* Given text:
——————————

I'm using 2009 vol 2 xamchart barchart. I'm creating a rotate3d transform that rotates the chart with the mouse. There are a mere 25 columns and 25 series (i'm plotting pixel intensities in an x,y region). The chart initializes resonably fast. The rotate transform is barely acceptable - somewhat choppy. If I increase the datapoints to say a 35 by 35 region, it takes seconds for the chart to redisplay after the rotate3d transform is changed. It's unusable. The chart is the same size, only more datapoints - why would the rotate transform perform worse? I'm not recomputing anything other than a new transform, and I have also tried enablerefresh = false. Any idea what might be going on and how to resolve? Seems like the chart is doing something behind the scenes...
Thanks in advance.
Thanks for looking into this. I tried the dispatcher timer; it does not help. I don't think it's a threading issue.
This line in the sample code simply takes a long time to execute. The more data that is bound to the chart, the longer it takes to execute.
IntensityChart.Transform3D = new System.Windows.Media.Media3D.RotateTransform3D(oQR3D);
Thanks for the sample! I had some engineers who work on the XamChart look at it. Here is one idea for optimizing your code:
It might improve things to batch these updates to once every 50 milliseconds (using a DispatcherTimer) instead of applying them every time the MouseMove event is raised.
Does this make sense to you? Using a DispatcherTimer makes your code work on a thread. Let me know if you'd like more assistance on this case.
Thanks!
Yes. I've duplicated it in the attached zipped project.
I initialize with 25 x 25. You hold the left mouse button down and move the mouse and the chart rotates. You will see it a bit choppy, but ok. You can increase the x and y via the text boxes and click build data button, which will build a new datatable and bind it to the grid. You will see the rotation performance degrades significantly.
To better determine what is going on with performance, I would need to reproduce the same behavior. Is this something you could replicate with a small sample WPF project?

——————————

* Study material:
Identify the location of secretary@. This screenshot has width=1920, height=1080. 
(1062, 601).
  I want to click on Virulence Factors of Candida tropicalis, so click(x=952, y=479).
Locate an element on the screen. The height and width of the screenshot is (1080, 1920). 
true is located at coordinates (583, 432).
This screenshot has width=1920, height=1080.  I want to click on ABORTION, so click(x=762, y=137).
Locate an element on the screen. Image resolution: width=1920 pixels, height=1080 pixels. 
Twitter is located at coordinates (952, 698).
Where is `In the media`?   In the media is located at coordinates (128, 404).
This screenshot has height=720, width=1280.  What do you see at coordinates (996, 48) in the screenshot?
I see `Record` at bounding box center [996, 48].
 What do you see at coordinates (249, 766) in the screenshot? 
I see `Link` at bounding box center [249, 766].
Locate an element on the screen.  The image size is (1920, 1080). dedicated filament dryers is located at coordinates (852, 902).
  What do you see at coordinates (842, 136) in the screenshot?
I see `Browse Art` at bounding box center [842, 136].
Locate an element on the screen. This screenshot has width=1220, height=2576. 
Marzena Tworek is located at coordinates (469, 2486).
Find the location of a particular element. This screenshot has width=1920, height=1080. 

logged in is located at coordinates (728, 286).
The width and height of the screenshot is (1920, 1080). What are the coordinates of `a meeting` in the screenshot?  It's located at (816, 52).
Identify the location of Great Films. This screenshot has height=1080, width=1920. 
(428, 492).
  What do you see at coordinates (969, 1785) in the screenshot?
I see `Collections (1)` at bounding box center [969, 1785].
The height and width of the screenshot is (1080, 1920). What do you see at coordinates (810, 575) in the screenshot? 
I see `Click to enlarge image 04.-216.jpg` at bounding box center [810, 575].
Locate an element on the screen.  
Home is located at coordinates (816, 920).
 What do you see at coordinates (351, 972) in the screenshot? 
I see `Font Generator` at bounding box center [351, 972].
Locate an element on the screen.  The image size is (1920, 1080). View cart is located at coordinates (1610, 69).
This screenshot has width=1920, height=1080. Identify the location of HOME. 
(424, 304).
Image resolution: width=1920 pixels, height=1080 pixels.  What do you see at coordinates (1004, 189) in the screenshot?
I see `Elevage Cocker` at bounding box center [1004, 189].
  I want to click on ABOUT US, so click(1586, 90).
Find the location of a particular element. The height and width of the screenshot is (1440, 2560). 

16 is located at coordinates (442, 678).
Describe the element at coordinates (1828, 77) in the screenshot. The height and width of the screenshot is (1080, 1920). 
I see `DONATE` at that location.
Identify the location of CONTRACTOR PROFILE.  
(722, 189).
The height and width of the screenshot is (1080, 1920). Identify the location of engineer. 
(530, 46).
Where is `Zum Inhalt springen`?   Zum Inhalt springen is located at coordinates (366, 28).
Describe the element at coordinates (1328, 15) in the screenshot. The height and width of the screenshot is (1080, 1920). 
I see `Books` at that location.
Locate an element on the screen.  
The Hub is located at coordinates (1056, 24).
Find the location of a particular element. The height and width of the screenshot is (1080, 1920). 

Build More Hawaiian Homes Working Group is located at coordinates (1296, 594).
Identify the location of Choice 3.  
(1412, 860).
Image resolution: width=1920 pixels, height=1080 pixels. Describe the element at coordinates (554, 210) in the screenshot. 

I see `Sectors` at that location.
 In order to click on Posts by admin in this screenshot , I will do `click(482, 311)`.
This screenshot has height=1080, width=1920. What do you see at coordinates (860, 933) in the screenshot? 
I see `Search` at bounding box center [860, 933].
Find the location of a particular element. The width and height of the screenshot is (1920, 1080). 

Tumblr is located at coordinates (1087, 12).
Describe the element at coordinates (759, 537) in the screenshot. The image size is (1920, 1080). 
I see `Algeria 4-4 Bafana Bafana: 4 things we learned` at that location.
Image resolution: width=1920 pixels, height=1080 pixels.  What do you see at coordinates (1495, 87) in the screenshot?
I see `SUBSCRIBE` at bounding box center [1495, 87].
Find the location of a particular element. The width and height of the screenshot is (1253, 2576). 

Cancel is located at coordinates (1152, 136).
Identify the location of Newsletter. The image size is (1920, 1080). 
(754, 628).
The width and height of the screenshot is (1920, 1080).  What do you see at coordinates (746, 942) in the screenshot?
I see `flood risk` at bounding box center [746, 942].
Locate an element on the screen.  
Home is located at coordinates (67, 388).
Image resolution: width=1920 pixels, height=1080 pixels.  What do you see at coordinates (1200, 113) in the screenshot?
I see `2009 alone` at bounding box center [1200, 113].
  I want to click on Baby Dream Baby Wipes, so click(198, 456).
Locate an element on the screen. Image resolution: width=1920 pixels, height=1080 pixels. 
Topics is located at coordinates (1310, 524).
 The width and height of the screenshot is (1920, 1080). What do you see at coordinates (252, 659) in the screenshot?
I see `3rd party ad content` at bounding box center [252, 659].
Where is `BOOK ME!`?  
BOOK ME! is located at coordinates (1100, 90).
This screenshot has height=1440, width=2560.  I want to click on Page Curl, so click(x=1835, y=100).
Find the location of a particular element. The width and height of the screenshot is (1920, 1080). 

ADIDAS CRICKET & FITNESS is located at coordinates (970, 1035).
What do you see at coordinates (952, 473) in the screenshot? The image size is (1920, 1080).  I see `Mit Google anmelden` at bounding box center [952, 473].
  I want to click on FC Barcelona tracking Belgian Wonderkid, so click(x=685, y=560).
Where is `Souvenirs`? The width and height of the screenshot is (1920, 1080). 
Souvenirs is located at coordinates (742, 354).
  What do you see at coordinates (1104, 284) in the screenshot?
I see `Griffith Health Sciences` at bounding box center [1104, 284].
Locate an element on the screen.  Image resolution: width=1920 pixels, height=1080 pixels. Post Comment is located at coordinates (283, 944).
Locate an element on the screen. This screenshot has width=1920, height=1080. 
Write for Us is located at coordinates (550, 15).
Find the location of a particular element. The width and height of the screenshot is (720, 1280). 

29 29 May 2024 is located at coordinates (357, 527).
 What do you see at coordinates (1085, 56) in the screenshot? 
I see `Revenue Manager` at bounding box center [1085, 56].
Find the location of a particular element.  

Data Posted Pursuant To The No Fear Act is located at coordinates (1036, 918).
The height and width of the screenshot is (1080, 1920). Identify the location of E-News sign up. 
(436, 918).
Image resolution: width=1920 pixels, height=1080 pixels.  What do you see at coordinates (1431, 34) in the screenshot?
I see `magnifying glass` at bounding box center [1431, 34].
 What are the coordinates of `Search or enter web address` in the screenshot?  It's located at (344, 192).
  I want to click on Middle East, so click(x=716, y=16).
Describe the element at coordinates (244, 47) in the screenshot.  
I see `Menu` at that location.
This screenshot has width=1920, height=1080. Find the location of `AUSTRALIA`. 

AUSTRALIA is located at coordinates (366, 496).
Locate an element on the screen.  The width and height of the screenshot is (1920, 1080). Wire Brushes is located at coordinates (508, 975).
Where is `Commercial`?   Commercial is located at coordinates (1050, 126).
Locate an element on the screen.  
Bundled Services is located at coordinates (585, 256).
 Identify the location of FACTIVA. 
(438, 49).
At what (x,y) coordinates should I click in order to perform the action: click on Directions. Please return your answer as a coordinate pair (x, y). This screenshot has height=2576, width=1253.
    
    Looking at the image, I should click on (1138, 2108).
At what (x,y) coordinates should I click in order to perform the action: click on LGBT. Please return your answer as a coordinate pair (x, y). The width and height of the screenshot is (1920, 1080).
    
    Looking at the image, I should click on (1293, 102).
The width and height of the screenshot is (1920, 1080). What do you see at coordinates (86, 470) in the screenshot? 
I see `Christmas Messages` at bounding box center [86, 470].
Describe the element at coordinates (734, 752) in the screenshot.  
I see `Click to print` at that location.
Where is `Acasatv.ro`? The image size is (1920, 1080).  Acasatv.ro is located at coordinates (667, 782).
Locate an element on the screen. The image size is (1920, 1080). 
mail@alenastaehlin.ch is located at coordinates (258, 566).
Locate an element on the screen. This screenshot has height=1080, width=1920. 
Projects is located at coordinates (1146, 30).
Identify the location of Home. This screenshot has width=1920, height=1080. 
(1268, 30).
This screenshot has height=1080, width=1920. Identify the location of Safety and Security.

——————————

Copy out the stretch of the thread from "Thanks in advance." through "on this case.", swapping "engineers" for "developers". Draw only on the thread itself.

* Solved exercise:
Thanks in advance.
Thanks for looking into this. I tried the dispatcher timer; it does not help. I don't think it's a threading issue.
This line in the sample code simply takes a long time to execute. The more data that is bound to the chart, the longer it takes to execute.
IntensityChart.Transform3D = new System.Windows.Media.Media3D.RotateTransform3D(oQR3D);
Thanks for the sample! I had some developers who work on the XamChart look at it. Here is one idea for optimizing your code:
It might improve things to batch these updates to once every 50 milliseconds (using a DispatcherTimer) instead of applying them every time the MouseMove event is raised.
Does this make sense to you? Using a DispatcherTimer makes your code work on a thread. Let me know if you'd like more assistance on this case.